## [EXERCISE INSTRUCTIONS]
a. In the reflective blog post below, what is the name of the group the writer discovered?
b. The reflective blog post below names several things that almost every religion teaches are accessible to you always. List all of them.
c. Translate this sentence from the reflective blog post below into Spanish: "But I am more at peace now than I have been in many years."

## [EXCERPTED TEXT]
+ + +

Well, the job offering a few weeks ago pulled it together for me. Another little slap. It made me stop and count my blessings again. At the same time I discovered the Lake Harriet Spiritual Community, a non-denominational, spirit seeking group of people. There are many beliefs reflected there and all are respected.

But what struck me most were the words I heard spoken Sunday that you are not alone. The concept taught in almost every religion that Spirit, God, Nature, is accessible to you always. I understood then that expand meant for me (at least at this moment in life) to expand inwardly, understand Spirit within myself.

And that is where I stand today. I am going to explore Spirit within my own heart and life. I have no idea where that will lead me. But I am more at peace now than I have been in many years. I somehow feel that I have finally put myself in a place that I can actually hear. So does the job at Wells Fargo mean I gave up on my quest. No. I view life differently than I did 5 years ago. And anyway, do any of us really have a choice to give up on our life journey? Eventually it will end, but even that we can't predict. Coming to peace with the twists and turns of our life is really the challenge, not trying to keep the road straight.

Love you all (all 1 or 2 who read this). I hope to write a bit more frequently.

+ + +

## [RAW RECORDS]
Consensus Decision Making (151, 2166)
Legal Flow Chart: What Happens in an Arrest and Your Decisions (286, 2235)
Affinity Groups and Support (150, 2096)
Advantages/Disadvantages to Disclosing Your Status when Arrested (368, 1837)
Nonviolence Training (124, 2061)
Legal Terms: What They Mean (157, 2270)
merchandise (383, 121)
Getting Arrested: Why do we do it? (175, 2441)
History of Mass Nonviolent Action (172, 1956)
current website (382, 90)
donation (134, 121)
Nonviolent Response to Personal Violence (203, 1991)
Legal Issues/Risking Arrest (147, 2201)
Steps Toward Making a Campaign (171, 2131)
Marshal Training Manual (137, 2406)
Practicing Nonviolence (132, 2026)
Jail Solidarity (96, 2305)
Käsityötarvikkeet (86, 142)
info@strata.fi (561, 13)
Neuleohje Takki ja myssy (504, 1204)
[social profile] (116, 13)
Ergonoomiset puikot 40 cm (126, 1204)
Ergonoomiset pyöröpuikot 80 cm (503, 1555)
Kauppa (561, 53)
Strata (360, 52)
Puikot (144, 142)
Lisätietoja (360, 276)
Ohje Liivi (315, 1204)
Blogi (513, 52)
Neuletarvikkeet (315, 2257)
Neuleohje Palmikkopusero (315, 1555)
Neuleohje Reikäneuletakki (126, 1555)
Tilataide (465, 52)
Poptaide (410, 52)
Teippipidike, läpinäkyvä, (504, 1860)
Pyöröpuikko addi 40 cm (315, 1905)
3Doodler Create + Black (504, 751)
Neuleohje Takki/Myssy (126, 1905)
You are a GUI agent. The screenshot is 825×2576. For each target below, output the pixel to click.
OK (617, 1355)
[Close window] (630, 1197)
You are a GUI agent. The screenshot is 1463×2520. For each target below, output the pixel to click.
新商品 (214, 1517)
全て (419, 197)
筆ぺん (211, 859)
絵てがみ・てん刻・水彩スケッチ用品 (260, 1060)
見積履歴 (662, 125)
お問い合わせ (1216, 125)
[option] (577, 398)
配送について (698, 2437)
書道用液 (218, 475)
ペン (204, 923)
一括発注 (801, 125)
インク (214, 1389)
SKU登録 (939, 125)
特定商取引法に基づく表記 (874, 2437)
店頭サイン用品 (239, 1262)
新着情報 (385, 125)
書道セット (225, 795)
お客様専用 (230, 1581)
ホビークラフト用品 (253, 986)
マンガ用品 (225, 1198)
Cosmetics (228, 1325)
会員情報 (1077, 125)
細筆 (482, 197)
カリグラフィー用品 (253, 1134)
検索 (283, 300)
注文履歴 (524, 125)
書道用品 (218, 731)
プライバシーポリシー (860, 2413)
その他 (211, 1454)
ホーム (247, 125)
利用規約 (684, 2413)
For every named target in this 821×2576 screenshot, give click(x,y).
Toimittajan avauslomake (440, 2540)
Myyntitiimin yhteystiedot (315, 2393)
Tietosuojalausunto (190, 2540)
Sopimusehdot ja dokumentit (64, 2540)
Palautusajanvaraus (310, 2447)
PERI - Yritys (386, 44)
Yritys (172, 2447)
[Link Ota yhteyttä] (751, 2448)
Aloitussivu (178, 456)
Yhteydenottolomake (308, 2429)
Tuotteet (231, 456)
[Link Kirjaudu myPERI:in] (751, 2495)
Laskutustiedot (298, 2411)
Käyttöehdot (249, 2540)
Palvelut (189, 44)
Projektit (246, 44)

+ + +

## [ANSWERS FOR THE EXERCISE]
a. The Lake Harriet Spiritual Community.

b. Spirit, God, Nature

c. Pero ahora estoy más en paz de lo que he estado en muchos años.